What the task requires ::
Only one span is wanted from the lines below: from the one with "The height and" up to and including the one with "the Total: 14". Copy it exactly, without images.

Source data ::
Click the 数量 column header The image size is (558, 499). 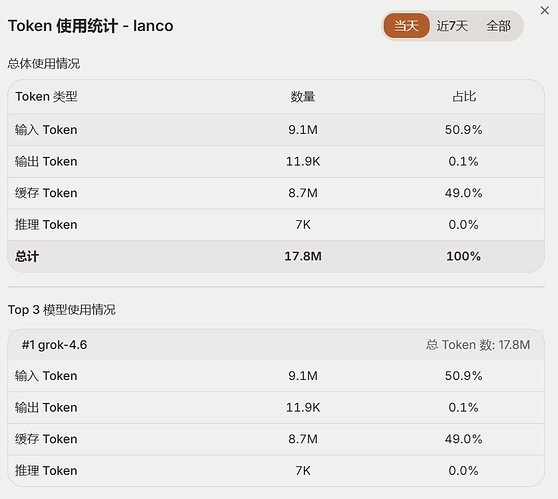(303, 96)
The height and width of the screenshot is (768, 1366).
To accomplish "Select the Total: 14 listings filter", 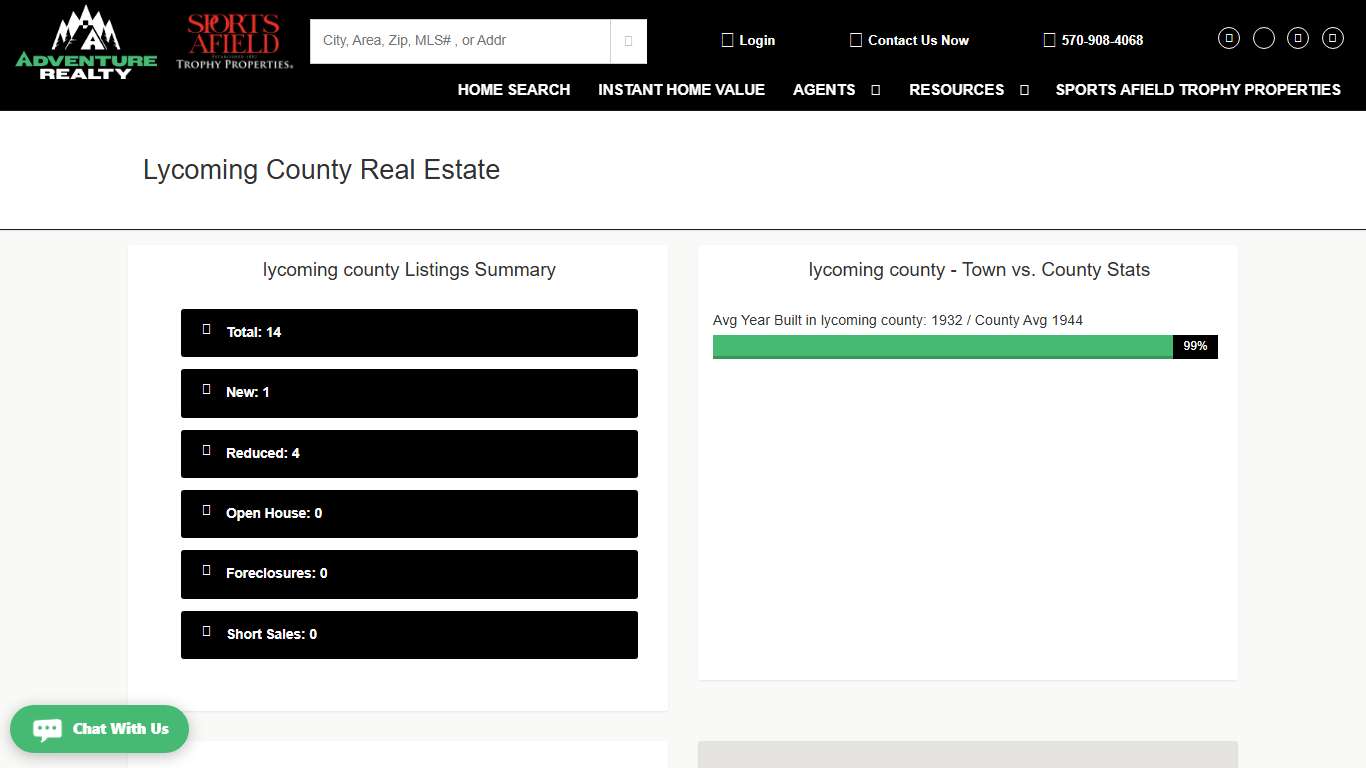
--
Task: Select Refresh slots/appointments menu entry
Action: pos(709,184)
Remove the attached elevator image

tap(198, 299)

Your solution ::
The height and width of the screenshot is (768, 1366).
To accomplish "Select the Total: 14 listings filter", 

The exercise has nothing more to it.